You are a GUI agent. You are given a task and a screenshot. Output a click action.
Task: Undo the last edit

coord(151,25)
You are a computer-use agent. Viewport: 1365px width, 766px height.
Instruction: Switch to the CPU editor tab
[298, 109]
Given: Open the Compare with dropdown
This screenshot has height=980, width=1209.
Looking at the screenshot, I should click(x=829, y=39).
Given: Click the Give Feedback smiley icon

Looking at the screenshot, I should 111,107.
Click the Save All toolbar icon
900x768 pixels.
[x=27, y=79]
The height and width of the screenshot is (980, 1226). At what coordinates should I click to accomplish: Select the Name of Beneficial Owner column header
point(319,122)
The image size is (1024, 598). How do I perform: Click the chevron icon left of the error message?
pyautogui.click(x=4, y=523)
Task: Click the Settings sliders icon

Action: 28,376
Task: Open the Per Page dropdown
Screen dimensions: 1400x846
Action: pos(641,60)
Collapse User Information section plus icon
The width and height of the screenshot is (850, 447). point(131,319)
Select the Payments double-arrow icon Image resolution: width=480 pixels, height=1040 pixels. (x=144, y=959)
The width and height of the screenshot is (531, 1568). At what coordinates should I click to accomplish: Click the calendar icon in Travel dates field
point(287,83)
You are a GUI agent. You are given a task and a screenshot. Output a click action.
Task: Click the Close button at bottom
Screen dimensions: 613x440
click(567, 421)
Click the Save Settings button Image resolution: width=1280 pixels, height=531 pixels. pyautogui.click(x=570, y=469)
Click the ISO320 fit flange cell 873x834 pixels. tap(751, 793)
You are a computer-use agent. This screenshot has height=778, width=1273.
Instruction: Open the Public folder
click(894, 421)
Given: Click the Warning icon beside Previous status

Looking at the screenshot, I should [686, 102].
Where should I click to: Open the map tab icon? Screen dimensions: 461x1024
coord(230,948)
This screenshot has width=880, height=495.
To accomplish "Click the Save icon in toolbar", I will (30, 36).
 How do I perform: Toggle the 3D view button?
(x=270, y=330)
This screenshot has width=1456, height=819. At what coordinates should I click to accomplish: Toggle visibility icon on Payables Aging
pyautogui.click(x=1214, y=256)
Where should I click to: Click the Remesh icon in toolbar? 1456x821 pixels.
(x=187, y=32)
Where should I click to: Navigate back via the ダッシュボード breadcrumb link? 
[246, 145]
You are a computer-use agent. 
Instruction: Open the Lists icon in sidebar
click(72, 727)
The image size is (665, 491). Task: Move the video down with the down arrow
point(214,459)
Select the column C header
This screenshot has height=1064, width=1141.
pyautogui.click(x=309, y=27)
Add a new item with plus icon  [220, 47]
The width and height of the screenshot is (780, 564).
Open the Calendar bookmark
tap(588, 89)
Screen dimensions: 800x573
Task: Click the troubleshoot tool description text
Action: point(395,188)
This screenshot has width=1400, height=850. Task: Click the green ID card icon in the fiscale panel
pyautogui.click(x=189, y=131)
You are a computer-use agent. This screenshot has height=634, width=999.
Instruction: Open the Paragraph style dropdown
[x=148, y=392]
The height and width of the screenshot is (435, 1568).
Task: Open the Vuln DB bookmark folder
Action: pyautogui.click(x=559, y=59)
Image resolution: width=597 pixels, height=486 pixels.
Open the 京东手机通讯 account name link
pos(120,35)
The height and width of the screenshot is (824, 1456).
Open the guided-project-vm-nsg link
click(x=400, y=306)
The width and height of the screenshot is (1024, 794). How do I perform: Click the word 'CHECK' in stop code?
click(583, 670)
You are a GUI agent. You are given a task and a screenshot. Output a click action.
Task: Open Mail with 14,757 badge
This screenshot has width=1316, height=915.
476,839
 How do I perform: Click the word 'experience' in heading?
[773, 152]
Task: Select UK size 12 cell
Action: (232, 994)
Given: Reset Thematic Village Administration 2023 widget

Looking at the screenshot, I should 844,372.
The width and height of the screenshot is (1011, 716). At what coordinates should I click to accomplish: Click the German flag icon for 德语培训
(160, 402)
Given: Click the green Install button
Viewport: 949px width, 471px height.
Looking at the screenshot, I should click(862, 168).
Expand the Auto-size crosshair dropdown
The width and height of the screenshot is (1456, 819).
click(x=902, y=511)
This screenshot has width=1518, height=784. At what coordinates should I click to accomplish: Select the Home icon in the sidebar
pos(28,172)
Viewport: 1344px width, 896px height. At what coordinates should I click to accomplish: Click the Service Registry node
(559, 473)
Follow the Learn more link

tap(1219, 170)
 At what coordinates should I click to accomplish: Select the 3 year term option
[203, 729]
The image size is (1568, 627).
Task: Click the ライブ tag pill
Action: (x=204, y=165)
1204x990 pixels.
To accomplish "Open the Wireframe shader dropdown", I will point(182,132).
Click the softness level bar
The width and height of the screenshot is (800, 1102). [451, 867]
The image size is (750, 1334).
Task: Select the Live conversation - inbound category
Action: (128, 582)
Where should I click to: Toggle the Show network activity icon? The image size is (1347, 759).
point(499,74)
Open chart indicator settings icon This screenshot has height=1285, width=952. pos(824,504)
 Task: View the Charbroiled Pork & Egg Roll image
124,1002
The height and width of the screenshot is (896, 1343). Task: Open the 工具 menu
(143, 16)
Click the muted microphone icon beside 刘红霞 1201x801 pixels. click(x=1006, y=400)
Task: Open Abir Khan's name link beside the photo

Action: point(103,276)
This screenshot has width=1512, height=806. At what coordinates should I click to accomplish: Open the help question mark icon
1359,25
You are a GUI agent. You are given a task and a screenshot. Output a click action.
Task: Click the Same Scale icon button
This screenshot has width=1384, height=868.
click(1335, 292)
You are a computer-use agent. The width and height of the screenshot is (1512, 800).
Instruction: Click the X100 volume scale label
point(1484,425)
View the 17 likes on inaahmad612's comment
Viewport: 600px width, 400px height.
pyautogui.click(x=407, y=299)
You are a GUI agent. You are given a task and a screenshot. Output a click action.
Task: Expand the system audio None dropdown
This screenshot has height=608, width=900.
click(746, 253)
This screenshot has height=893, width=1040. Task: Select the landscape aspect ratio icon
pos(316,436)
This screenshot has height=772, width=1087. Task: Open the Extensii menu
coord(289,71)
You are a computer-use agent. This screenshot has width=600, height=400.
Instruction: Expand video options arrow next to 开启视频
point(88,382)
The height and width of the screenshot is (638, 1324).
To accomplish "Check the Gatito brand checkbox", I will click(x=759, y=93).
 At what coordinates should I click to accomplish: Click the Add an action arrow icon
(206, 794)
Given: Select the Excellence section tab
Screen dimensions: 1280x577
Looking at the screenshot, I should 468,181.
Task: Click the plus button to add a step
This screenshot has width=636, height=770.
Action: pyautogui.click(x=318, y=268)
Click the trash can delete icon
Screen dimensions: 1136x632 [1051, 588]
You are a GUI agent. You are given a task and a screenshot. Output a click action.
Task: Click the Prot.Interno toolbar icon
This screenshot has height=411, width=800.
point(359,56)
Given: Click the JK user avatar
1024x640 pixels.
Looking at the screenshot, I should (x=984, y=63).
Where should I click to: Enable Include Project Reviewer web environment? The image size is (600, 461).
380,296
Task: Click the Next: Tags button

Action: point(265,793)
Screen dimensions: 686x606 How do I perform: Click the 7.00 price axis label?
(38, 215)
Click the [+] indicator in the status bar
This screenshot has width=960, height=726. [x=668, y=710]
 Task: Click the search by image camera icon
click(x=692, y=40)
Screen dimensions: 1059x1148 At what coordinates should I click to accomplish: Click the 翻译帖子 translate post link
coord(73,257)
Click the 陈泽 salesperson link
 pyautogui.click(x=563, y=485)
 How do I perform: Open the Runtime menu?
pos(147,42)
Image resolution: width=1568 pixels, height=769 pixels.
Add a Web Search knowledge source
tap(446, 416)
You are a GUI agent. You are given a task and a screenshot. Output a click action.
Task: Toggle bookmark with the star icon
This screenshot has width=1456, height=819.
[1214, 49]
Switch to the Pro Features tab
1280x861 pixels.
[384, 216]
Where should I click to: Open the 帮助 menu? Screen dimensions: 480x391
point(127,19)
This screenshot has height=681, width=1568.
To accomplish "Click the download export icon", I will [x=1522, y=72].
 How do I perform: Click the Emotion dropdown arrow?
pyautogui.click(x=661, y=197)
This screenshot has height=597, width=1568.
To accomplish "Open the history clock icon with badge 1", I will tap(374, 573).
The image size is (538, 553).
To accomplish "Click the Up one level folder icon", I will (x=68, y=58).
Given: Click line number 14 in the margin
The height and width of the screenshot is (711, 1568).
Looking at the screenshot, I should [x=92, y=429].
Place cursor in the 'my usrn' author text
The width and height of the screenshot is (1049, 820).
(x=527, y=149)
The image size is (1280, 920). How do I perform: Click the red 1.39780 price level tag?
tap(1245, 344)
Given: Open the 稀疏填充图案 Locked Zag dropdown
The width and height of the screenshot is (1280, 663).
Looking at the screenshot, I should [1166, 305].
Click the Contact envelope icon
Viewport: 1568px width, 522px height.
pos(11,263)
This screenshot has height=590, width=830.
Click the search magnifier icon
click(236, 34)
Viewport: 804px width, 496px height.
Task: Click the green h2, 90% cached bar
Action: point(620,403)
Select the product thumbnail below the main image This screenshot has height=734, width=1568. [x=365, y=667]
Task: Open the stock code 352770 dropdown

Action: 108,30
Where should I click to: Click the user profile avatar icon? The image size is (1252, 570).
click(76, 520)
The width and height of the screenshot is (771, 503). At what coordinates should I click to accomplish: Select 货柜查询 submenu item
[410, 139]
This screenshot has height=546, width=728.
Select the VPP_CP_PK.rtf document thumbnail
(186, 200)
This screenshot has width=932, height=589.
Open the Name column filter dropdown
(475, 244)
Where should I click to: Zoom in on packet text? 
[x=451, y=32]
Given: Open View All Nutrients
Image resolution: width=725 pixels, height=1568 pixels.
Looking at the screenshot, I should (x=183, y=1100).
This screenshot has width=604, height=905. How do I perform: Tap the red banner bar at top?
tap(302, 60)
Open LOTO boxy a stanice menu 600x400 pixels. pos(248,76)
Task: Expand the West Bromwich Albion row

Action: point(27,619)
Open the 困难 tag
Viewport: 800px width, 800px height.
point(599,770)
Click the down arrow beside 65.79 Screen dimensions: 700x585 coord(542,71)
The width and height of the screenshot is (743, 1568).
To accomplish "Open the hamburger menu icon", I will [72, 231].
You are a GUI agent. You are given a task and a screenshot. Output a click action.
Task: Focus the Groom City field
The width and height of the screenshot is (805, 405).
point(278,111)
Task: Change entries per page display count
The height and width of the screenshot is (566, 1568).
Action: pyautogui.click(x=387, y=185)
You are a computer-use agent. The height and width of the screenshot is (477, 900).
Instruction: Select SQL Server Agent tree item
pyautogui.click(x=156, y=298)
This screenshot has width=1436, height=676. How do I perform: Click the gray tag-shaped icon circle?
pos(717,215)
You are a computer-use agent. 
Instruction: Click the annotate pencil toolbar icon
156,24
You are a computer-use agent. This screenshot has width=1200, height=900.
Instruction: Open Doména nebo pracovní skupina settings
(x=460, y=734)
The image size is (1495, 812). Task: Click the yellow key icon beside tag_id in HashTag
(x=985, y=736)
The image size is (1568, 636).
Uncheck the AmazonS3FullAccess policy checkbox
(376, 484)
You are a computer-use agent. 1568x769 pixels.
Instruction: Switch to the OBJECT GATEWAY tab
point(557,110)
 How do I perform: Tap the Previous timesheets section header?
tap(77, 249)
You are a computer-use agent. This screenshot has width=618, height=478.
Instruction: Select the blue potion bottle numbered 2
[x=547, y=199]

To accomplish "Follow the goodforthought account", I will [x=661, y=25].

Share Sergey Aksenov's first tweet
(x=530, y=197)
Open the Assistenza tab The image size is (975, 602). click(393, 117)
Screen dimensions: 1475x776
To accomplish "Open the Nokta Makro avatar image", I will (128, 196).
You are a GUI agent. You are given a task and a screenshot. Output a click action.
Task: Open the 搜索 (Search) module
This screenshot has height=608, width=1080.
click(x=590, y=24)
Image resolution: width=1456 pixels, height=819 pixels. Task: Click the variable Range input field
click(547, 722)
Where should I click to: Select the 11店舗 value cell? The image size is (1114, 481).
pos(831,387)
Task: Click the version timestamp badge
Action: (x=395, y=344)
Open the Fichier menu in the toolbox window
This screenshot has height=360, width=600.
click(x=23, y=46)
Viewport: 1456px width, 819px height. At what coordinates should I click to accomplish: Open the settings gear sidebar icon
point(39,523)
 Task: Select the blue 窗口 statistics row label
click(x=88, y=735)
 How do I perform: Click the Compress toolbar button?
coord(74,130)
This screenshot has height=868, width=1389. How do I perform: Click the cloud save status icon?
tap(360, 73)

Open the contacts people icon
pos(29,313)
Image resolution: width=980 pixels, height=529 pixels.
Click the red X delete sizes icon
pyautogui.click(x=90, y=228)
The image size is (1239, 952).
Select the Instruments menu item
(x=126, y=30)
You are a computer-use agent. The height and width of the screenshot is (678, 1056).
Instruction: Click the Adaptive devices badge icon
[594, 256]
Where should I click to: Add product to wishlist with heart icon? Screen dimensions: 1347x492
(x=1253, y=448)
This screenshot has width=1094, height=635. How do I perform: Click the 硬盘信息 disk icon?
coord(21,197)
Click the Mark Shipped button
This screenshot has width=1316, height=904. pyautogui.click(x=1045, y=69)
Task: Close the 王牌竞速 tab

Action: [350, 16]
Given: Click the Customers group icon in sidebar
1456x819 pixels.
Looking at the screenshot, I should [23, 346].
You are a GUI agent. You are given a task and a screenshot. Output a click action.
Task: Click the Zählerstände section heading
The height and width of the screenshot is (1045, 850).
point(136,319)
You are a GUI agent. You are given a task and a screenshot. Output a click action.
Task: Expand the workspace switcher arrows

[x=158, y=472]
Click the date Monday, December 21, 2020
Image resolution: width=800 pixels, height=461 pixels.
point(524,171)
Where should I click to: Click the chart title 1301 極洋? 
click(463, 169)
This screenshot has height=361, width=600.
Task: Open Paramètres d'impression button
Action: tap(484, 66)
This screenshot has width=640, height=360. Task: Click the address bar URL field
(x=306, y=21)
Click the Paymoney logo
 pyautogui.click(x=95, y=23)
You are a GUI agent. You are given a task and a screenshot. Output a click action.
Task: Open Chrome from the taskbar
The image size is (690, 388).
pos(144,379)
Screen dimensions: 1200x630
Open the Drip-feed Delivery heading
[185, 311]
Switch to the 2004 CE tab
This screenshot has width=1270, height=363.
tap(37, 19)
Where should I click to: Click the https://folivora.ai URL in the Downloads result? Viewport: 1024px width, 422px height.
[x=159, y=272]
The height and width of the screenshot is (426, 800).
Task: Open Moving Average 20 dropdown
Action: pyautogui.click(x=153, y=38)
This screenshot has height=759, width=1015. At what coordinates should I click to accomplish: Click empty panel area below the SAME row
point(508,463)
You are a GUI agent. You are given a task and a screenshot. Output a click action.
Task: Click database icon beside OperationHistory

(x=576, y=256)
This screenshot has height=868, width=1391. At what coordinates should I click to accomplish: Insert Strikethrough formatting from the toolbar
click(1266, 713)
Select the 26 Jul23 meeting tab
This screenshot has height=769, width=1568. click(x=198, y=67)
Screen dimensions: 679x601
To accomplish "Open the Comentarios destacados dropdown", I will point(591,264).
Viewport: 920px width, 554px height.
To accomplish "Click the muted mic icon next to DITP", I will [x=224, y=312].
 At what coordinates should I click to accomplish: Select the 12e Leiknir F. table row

- **WORK TO COMPLETE**: Write out the listing's lines exactly, starting with the line containing "Where should I click to: Click the https://folivora.ai" and going on through the line containing "Action: pyautogui.click(x=153, y=38)".

- **FINAL RESULT**:
Where should I click to: Click the https://folivora.ai URL in the Downloads result? Viewport: 1024px width, 422px height.
[x=159, y=272]
The height and width of the screenshot is (426, 800).
Task: Open Moving Average 20 dropdown
Action: pyautogui.click(x=153, y=38)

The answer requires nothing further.